Aber Cale Rajada hat auch seine schönen Seiten: die Lokale in den hinteren Reihen, wo sich die Einheimischen treffen, die fabelhafte Küste, der Mercadona und nicht zu vergessen der Schweizer, der auf der Mauer des Wellenbrecher gefühlvoll sein Alphorn in den Sonnenuntergang bläst.

Boot und Wäsche sind gewaschen, der Mercadona geplündert, der Weinkeller aufgefüllt, Zeit zum Aufbrechen. Das nächste Ziel heißt Port de Pollenca, knapp vor dem Cap Formentor. Dort wollen wir Claudia und Boris wiedertreffen, die wir in Carloforte kennengelernt und in Mahon wiedergetroffen haben. Die zwei leben zwar am Segelboot, zählen aber noch immer zur arbeitenden Klasse. Claudia arbeitet remote als Graphikerin, Boris unterrichtet Segeln, Surfen, Kiten und alles was mit Wassersport zu tun hat während der Sommermonate in Pollenca.

Am Weg zu Ihnen müssen wir aber noch kurz hinter Cap de Freu den Anker werfen, es ist einfach zu schön hier. Wir haben Glück mit dem Wetter, zum Segeln ist es zwar nichts, weil absolut kein Wind geht, dafür liegen wir vor der offenen Küste im absolut ruhigen Meer vor einer beeindruckenden Kulisse.

Am nächsten Tag mittags erwacht dann schließlich der Wind und wir segeln mit dem Parasailor bis direkt nach Pollenca. Hier verbringen wir nicht nur 2 sehr nette Abende mit Claudia und Boris, sondern mieten auch einen Mini, mit dem wir die Insel erkunden und alte Erinnerungen auffrischen. Die kurvenreichen Straßen durch die Tramontana, der unglaublich verwundenen Straße mit der 270° Kurve in die Cale de Sa Calobra, Deia, Valdemossa und natürlich Mercadona.
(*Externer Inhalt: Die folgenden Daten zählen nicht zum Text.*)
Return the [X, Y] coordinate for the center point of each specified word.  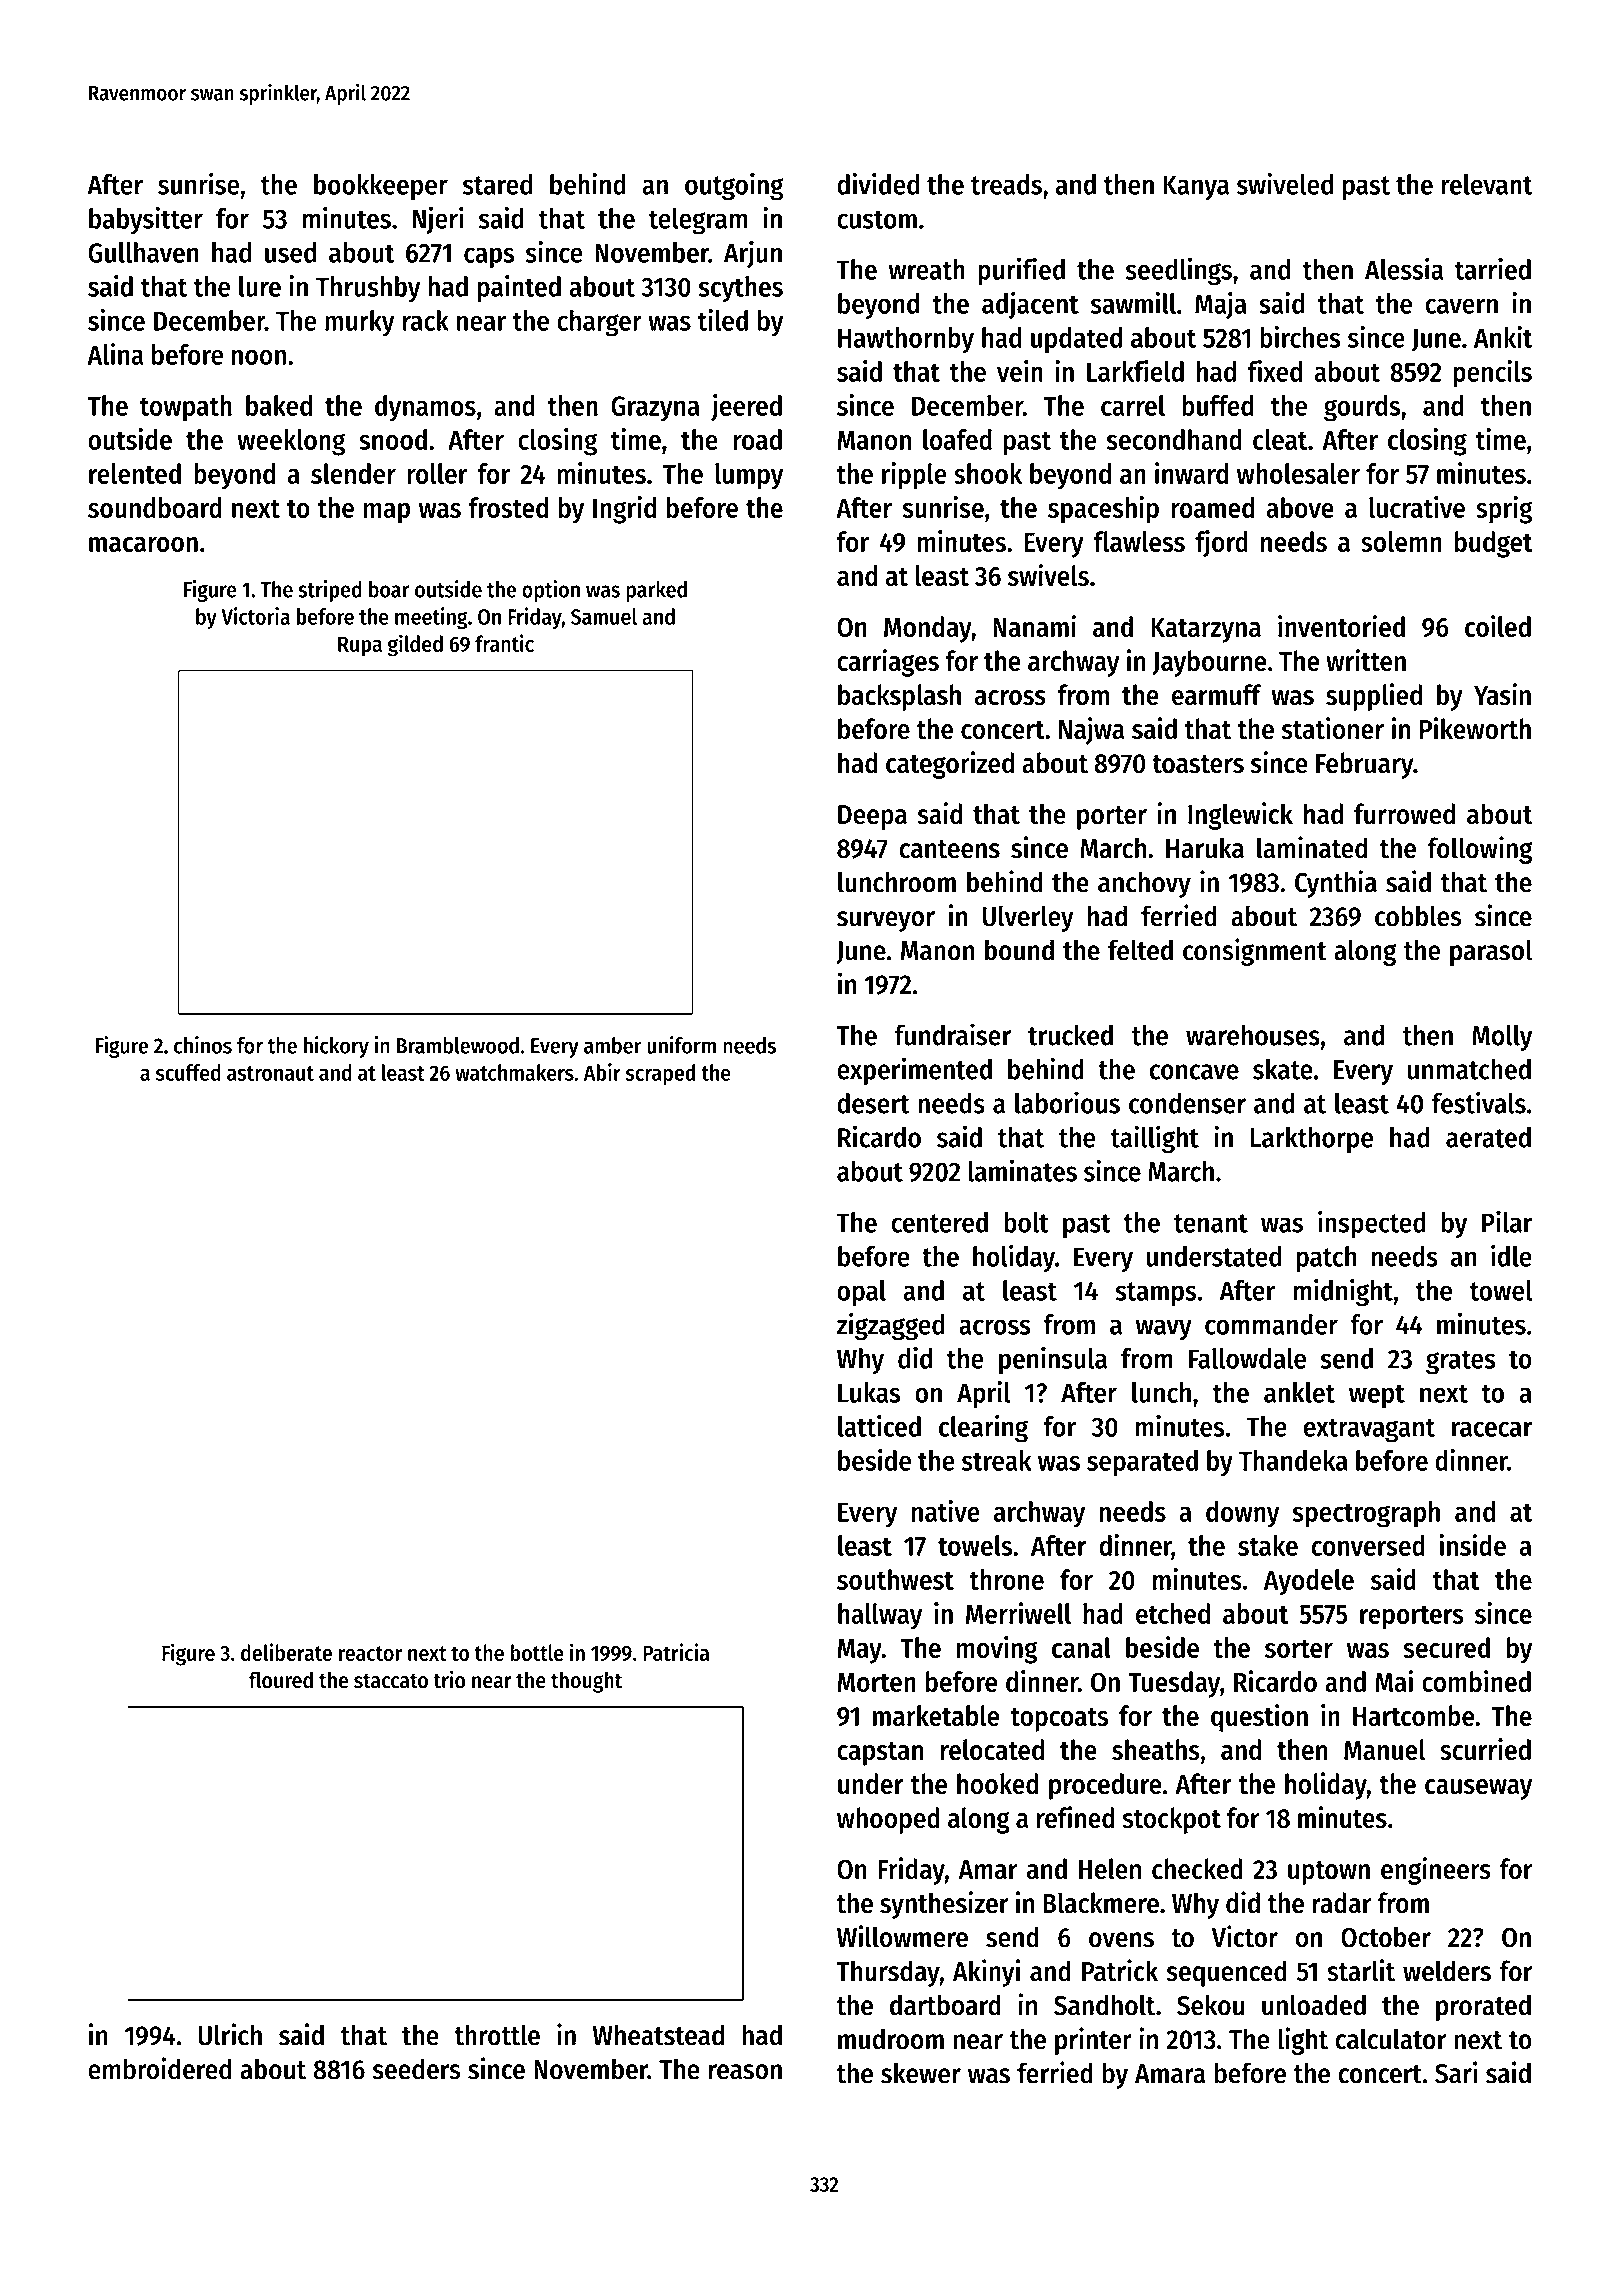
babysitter [146, 220]
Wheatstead [658, 2035]
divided [878, 183]
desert [873, 1103]
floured [281, 1680]
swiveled [1285, 184]
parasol [1491, 952]
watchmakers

Den Mistral wollen wir nutzen, um um das berühmt berüchtigte Cap Formentor zu segeln, anschließend wollen wir in der C. de Sa Calobra ankern. Seit meinem ersten Besuch auf Mallorca wünsche ich mir das und gestern haben wir uns das vom Land aus angeschaut. Wenn nicht zu viele Boote in der Bucht stehen, sollte das gehen. Dafür müssen wir zuerst gegen Wind und Welle kreuzen. Um nicht zu viel Zeit zu verlieren nehmen wir den Motor dazu. Um das Cap Formentor segeln wir dann ohne Motorunterstützung, ein erhabener Moment. Viele Legenden ranken sich um diesen oftmals von der Brandung umtosten imposanten Felsen, wir segeln bei geringem Seegang gemütlich vorbei. Ein wenig später ergattern wir in der Calobra ein feines Ankerplatzerl.

Unser Weg führt uns weiter nach Port de Soller, wo wir 2 Nächte ankern, die Crew der SY Bärbel aus der Schweiz kennenlernen und einen Ausflug mit der historischen Tram nach Soller unternehmen Eine Nacht verbringen wir in der landschaftlich wunderschönen aber rolligen Bucht Cova de Sa Sal vor dem berühmten Elefantenfelsen. Das Wetter schlägt um, es gibt Warnungen vor Wellen und Sturm. Wir suchen Schutz in San Elm an einer sündteuren Boje. Zum Glück verläuft die Nacht sehr ruhig, es regnet kurz und der Wind hält sich hier in Grenzen. Das Geld für die Boje hätten wir uns sparen können, aber im Nachhinein ist man immer klüger. Heute haben wir einen Ankerplatz gleich neben der Boje ergattert, der kostet nichts. Hier bereiten wir uns auf die morgige Überfahrt nach Ibiza vor, wir wollen das erste Mal unser Passatsegel ausprobieren.